--- Exercise inputs Enclosed Below ---

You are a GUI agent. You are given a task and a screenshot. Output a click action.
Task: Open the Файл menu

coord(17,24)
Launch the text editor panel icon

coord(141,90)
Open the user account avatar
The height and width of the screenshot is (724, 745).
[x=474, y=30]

--- End of Enclosed Exercise inputs ---

Exercise brief:
Type the data out again, exactly.

Written answer:
You are a GUI agent. You are given a task and a screenshot. Output a click action.
Task: Open the Файл menu

coord(17,24)
Launch the text editor panel icon

coord(141,90)
Open the user account avatar
The height and width of the screenshot is (724, 745).
[x=474, y=30]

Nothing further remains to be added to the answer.